2007/12/05

鼠径ヘルニア ・ 陰のう水腫

【鼠径ヘルニア】

胎内にいる時期には、赤ちゃんのそけい部(大腿の付け根)に腹膜鞘状突起(ふくまくしょうじょうとっき)というがあります。

これは、生まれる前に閉じて無くなりますが、閉じずに残って生まれてくる赤ちゃんもいます。

するとその中におなかの中の臓器がはいりこみ、外から見ると大腿の付けねがふくらます。

これがそけいヘルニアです。

ふくらみの大きさは、袋の大きさや、入り込む臓器の量によって違います。

男の子では陰のうまでふくらむこともあります。

子供の場合、簡単な手術で退院も早いようです。

ヘルニアを放置すると、ふくろの中に入り込んだ臓器が入り口でしめつけられて、おなかの中に戻らなくなる危険があります(かんとんヘルニア)。

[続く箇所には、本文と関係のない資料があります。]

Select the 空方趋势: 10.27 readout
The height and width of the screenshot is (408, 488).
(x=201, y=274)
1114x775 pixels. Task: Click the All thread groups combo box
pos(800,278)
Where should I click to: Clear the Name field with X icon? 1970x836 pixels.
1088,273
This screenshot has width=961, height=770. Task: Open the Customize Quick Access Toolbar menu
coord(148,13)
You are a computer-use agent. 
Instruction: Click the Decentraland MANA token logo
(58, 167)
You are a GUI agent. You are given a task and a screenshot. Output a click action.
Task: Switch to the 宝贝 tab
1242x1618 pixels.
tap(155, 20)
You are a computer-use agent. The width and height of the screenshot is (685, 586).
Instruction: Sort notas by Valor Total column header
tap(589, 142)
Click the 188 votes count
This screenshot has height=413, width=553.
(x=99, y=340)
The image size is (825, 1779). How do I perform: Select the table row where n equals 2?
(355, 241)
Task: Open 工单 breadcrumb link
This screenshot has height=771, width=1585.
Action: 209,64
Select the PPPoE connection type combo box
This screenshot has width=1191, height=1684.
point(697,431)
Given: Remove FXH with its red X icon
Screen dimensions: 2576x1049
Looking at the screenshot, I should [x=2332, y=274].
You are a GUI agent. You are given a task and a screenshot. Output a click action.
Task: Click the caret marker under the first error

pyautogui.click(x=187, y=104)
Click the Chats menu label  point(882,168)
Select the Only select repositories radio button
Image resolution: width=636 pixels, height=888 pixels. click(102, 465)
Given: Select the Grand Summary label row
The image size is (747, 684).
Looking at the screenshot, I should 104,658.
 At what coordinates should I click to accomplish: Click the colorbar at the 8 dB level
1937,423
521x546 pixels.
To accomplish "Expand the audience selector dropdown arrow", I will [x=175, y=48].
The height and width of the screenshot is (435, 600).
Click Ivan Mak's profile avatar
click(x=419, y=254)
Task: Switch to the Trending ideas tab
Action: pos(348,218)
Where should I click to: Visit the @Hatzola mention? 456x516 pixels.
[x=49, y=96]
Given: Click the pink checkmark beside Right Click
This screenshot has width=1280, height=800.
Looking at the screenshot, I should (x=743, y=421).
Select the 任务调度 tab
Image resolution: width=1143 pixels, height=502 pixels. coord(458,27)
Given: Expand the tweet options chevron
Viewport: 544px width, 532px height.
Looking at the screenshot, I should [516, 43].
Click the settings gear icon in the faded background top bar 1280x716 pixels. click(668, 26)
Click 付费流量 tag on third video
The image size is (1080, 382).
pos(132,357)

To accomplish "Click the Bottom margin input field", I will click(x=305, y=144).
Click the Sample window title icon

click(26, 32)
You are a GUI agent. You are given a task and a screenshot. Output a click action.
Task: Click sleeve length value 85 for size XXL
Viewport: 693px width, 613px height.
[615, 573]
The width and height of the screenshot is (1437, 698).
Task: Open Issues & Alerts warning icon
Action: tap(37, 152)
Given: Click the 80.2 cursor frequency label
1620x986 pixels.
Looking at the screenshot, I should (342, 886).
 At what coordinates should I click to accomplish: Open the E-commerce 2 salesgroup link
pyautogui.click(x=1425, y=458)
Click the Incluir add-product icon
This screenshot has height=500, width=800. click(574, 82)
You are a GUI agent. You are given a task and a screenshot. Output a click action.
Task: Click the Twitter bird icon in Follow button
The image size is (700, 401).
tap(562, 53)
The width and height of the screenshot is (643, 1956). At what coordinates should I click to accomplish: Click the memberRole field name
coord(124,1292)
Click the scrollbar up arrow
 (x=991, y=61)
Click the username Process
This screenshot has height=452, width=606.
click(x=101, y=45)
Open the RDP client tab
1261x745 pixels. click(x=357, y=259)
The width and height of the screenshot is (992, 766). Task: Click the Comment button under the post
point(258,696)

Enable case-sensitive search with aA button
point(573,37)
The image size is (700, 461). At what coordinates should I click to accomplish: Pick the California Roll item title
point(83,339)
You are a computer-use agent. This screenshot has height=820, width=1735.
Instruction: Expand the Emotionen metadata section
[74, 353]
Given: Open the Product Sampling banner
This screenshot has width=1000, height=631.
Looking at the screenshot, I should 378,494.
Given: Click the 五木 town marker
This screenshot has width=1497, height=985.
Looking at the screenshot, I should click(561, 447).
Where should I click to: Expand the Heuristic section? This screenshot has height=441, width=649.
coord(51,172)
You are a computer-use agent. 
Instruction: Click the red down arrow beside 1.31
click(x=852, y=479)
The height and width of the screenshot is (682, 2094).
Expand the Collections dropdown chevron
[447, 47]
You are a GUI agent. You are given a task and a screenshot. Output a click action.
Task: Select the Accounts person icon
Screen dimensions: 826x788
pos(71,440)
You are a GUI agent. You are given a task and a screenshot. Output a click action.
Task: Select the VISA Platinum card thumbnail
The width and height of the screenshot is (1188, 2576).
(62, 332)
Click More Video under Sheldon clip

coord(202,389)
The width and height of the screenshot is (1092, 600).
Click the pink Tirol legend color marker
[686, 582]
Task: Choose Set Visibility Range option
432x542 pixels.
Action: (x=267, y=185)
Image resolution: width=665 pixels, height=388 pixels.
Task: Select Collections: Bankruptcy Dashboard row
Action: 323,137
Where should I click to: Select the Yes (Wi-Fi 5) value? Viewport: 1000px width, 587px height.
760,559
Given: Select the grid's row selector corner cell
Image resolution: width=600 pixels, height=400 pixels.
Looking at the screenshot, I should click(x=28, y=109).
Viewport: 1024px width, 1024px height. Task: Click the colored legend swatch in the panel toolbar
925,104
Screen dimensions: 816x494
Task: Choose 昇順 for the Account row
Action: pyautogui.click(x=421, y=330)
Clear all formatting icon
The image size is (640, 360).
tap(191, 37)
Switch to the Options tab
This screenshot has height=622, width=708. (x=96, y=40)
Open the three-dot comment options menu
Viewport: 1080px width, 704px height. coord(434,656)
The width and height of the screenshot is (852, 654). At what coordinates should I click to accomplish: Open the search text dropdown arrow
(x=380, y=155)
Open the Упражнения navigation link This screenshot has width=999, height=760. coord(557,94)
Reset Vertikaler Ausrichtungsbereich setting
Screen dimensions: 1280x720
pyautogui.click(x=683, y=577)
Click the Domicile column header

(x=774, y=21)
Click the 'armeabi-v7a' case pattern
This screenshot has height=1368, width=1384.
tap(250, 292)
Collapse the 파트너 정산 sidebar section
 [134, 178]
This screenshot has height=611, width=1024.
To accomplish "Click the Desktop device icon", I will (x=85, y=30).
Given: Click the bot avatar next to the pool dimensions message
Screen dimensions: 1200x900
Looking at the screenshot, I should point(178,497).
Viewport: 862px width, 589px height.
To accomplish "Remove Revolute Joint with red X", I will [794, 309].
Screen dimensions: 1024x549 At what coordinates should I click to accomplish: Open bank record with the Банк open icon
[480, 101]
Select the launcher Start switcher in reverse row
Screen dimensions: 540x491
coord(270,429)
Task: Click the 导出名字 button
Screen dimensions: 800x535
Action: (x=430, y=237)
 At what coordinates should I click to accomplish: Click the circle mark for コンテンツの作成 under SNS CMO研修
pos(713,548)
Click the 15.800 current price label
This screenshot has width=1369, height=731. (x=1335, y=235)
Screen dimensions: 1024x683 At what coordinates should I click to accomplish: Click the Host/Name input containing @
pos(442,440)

もし、腸がしめつけられると、腸閉塞をおこしておなかが痛くなり、食べられなくなったり、吐いたりします。

かんとんヘルニアの状態が長時間続くと、臓器に血が通わなくなり、腸や、精巣(こう丸)、卵巣などが障害される危険があります。

そけいヘルニアが自然に治る見込みはゼロではありませんが、一般に少ないと言われています。

【陰のう水腫】

先天性の病気です。

胎内で、精巣が陰のうに下降したあと、閉じるはずの腹膜鞘状突起が開いたままになっていたり、閉じるのが遅かったりすると、腹水がここを通って陰のうに流れこみ、大きく膨れます。

多くは片側にだけできます。

ぶよぶよした感触があり、痛みはありません。

出生直後かしばらくして起こることが多いです。 陰のうにたまった分泌液は体内に吸収されるので治療の必要はなく、ほとんどは1~2歳頃までに治ります。

ただし、陰のうが異常に大きい時や、三歳すぎてもはれている場合は、圧迫し破裂する危険があるため、腹膜鞘状突起を閉じる手術を行います。

手術は15~20分くらいで終わり、2~3日で退院できます。

ヘルニアとちがい、ふくろと腹腔との間が交通しておらず、腸が出入りしていないため、生命の危険はありません。

ただし、陰気のうが急に大きくなり痛みを伴うとき、陰のうが大きくなっちり小さくなったりする場合は、「そけいヘルニア」も考えられます。

陰のうに懐中電灯で光をあてると、陰のう水腫の場合は精巣がすけてみえますが、そけいヘルニアの場合はすけてみえません。